American economists like Paul Krugman and Maurice Obstfeld deny that foreigners can drive US internal imbalances, but if Chinese consumption responds to Chinese policies, this means that by controlling its trade and capital account, Beijing drives not just China's internal imbalances but also its external imbalances (the two must always be perfectly aligned). But if Chinese policies can drive its external imbalances, they also drive the external imbalances of the rest of the world and, like it or not, "the rest of the world" might include the US.
@raginrayguns Pettis today; I think Krugman can still claim that Reagan is responsible for the imbalances by noting his role in financial deregulation? or there is this commentary:
Tax differences also influence international capital flows. Both defenders and critics of the Reagan administration’s 1981 tax cuts agree that they caused increased capital inflows during the eighties. Defenders argue that U.S. investments became more profitable after tax than non-U.S. investments, both to U.S. investors and to foreign investors, while critics argue that large federal deficits drew the capital inflows.
but the timeline in China is something like this:
1976: Mao Zedong dies 1978: Deng Xiaoping takes power 1979: first special economic zone, joint ventures, foreign investment 1984: price liberalisation and moves away from central planning
this led to the biggest economic turnaround in world history:
In the pre-reform period, industry was largely stagnant and the socialist system presented few incentives for improvements in quality and productivity.
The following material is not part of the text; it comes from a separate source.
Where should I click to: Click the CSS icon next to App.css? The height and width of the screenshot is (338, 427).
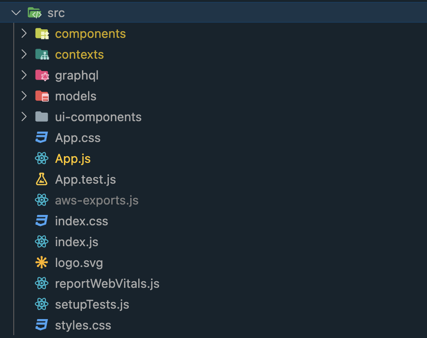click(42, 138)
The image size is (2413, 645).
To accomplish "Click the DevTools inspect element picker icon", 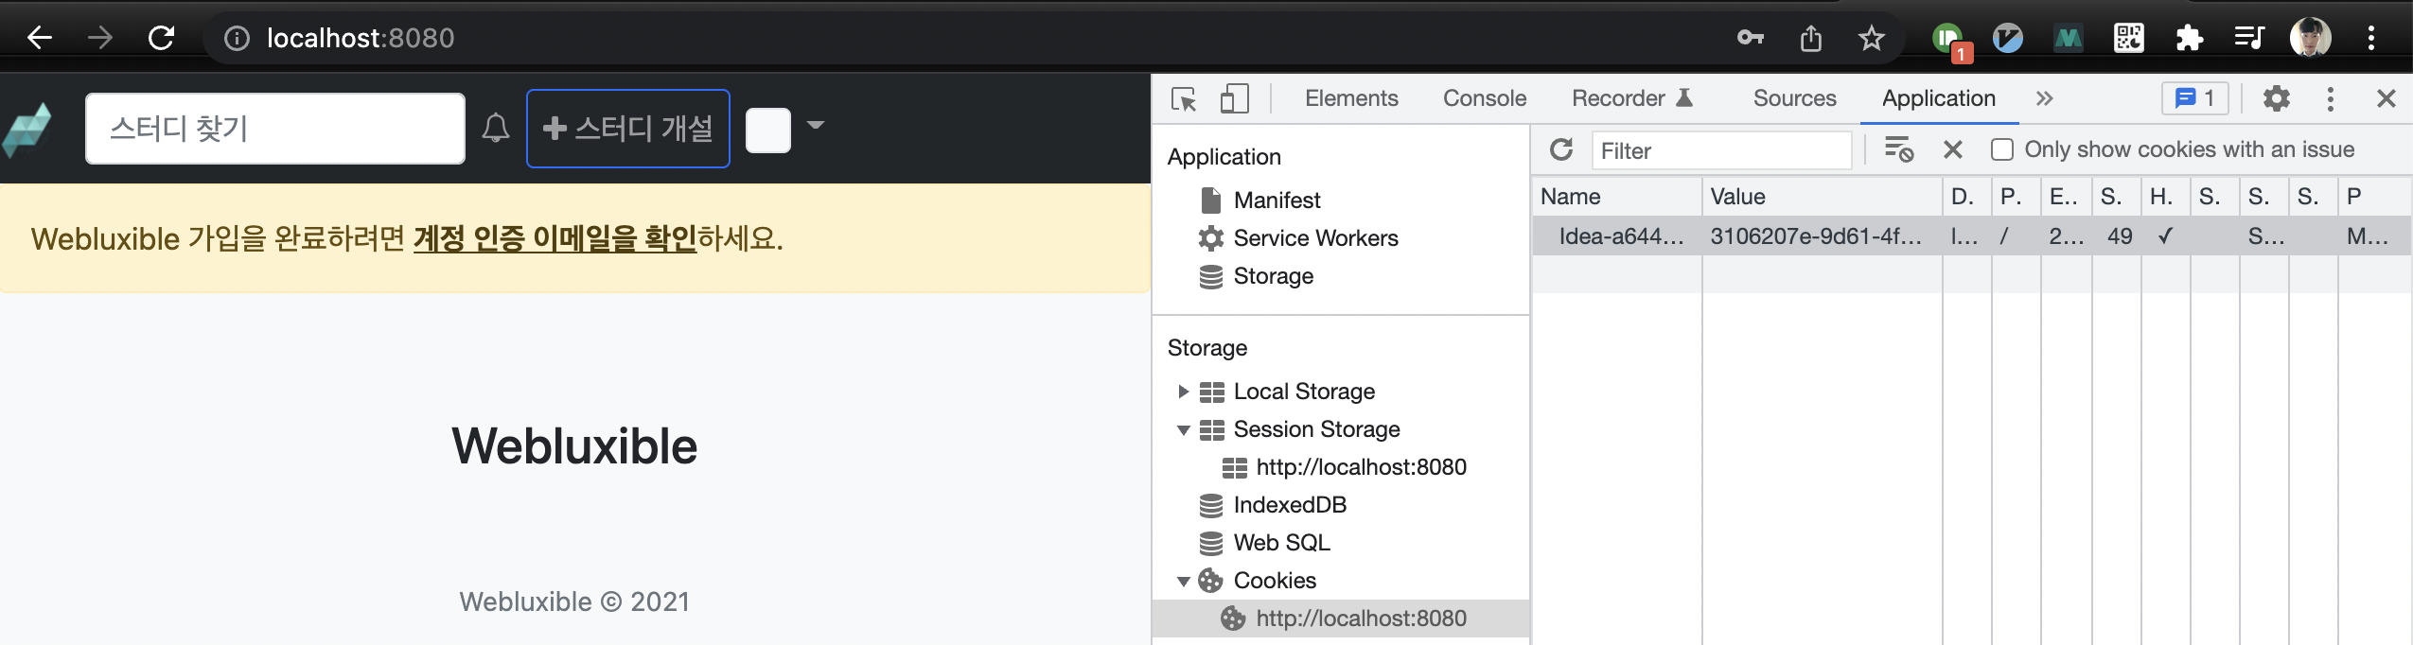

With the introduction of the dual-price system and greater autonomy for enterprise managers, productivity increased greatly in the early 1980s. Foreign enterprises and newly formed Township and Village Enterprises, owned by local government and often de facto private firms, competed successfully with state-owned enterprises. By the 1990s, large-scale privatizations reduced the market share of both the Township and Village Enterprises and state-owned enterprises and increased the private sector's market share. The state sector's share of industrial output dropped from 81% in 1980 to 15% in 2005. Foreign capital controls much of Chinese industry and plays an important role.
From virtually an industrial backwater in 1978, China is now the world's biggest producer of concrete, steel, ships and textiles, and has the world's largest automobile market. Chinese steel output quadrupled between 1980 and 2000, and from 2000 to 2006 rose from 128.5 million tons to 418.8 million tons, one-third of global production. Labor productivity at some Chinese steel firms exceeds Western productivity. From 1975 to 1992, China's automobile production rose from 139,800 to 1.1 million, rising to 9.35 million in 2008. Light industries such as textiles saw an even greater increase, due to reduced government interference. Chinese textile exports increased from 4.6% of world exports in 1980 to 24.1% in 2005. Textile output increased 18-fold over the same period.
This increase in production is largely the result of the removal of barriers to entry and increased competition; the number of industrial firms rose from 377,300 in 1980 to nearly 8 million in 1990 and 1996; the 2004 economic census, which excluded enterprises with annual sales below RMB 5 million, counted 1.33 million manufacturing firms, with Jiangsu and Zhejiang reporting more firms than the nationwide total for 1980. Compared to other East Asian industrial growth spurts, China's industrial performance exceeded Japan's but remained behind South Korea and Taiwan's economies.
Reagan cutting taxes, running deficits, and raising interest rates obviously had an economic effect but China changing from a Maoist backwater to the industrial powerhouse of the world surely had more of an impact (and of course Japan, Korea, and Taiwan also maintained their export surplus throughout this period).